To: Snowshoe who wrote (72190)3/20/2011 6:23:56 AM
From: elmatador  Respond to of 217837
 
Latin America can weather Japan, Mideast crises

* Latin America enters turmoil from point of strength

* Weaker capital flows could help inflation fight for some

By Jason Lange and Brad Haynes

MEXICO CITY/SANTIAGO, March 18 (Reuters) - Latin America's economy is performing strongly enough that Japan's earthquake disaster and turmoil in the Arab world pose only limited risk and might even help policymakers control inflation.

Like the rest of the world, Latin America is worried about the nuclear power plant crisis in tsunami-devastated Japan, a civil war in Libya, and general unrest across the Middle East.

The resulting global market jitters have helped shave almost 2.0 percent off the Brazilian real BRL=BRBY in the last two weeks. Chile's peso CLP=CL is down 1.5 percent and Mexico's currency MXN= is off 0.5 percent.

But economic data on Friday, together with comments by central bankers and senior officials, suggest strong growth will continue in Latin America's larger economies even if disruption to global supply chains affect some manufacturers.

That means the region is likely to keep raising borrowing costs, highlighted by Colombia's move on Friday to raise its benchmark interest rate to a one-year high. [ID:nN18281303]

Weaker exchange rates in Latin America, where policymakers have fretted for months about heavy inflows of foreign capital, could allow more room to raise interest rates to fight inflation and potential asset bubbles.

"A less benign global backdrop is probably a helpful thing, perhaps to head off over-exuberance and to clear up the threat of bubbles," said Neil Shearing, an emerging market economist at Capital Economics in London.

Arab unrest has fueled a surge in oil prices, raising fears about a possible impact on the U.S. economy. Latin America, however, is seen as less vulnerable to higher energy prices because of its substantial production of oil and natural gas.

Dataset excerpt

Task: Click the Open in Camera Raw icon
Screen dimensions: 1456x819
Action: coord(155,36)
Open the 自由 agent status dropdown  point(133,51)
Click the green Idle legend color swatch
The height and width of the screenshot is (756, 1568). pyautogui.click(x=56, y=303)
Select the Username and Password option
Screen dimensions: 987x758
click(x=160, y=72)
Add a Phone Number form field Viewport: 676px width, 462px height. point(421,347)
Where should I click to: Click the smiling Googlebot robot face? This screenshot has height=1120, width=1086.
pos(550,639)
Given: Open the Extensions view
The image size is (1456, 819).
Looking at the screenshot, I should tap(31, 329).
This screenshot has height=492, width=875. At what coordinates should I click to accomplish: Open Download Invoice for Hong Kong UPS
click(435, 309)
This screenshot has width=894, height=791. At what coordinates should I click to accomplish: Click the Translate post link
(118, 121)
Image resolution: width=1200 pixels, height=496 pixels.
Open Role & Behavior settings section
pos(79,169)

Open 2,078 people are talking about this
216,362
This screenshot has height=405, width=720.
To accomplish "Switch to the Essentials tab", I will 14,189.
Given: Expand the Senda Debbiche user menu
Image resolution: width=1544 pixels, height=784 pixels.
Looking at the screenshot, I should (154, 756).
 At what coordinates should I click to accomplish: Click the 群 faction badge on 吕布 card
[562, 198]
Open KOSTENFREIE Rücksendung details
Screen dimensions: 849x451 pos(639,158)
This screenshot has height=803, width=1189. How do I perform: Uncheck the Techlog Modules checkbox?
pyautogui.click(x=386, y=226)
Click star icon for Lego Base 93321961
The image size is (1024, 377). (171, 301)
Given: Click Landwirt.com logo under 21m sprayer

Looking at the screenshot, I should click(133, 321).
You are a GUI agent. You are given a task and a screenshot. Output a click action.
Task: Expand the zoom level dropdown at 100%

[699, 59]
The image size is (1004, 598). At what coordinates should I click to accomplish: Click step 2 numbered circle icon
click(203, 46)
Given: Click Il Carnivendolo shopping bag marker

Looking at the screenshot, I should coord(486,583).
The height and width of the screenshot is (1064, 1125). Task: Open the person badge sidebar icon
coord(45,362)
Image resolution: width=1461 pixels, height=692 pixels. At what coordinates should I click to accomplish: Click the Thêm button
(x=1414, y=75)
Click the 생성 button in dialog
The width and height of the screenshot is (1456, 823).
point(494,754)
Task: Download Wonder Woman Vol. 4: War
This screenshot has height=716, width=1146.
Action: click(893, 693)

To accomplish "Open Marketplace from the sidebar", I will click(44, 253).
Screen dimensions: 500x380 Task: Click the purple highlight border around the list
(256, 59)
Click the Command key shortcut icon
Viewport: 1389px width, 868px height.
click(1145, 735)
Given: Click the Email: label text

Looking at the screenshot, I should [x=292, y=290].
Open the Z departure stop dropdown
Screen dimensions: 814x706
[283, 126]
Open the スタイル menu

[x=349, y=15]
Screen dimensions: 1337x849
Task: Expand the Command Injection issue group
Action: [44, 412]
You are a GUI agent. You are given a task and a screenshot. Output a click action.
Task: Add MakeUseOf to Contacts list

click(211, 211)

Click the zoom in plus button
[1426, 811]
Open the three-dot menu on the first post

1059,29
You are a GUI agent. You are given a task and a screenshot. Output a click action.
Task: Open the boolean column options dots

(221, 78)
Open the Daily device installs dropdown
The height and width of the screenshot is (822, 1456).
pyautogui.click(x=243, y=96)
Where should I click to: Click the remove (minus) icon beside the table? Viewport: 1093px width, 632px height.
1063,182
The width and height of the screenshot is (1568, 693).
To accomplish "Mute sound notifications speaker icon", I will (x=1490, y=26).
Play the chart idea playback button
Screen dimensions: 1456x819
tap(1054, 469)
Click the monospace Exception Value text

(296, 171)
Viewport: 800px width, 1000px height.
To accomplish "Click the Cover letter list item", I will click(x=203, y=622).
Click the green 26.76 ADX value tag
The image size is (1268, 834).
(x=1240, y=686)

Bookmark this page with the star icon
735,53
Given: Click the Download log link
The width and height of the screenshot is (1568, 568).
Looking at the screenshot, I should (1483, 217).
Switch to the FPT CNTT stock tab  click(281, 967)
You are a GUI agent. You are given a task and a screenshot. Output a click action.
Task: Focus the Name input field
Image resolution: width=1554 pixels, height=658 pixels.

▸ **List of tasks**:
[1] Reproduce the article on Latin America's economy, everything from "Arab unrest has" down to "and natural gas.".
[2] Summarize the article on Latin America's economy in two sentences.
Rely solely on the article on Latin America's economy.

▸ **Answers per task**:
[1]
Arab unrest has fueled a surge in oil prices, raising fears about a possible impact on the U.S. economy. Latin America, however, is seen as less vulnerable to higher energy prices because of its substantial production of oil and natural gas.

[2] Latin America's economy is performing strongly enough that Japan's earthquake disaster and turmoil in the Arab world pose only limited risk, although global market jitters have pushed down the Brazilian, Chilean and Mexican currencies. Data and officials' comments suggest strong growth will continue, so the region is likely to keep raising borrowing costs, and weaker exchange rates could give more room to raise rates against inflation and potential asset bubbles.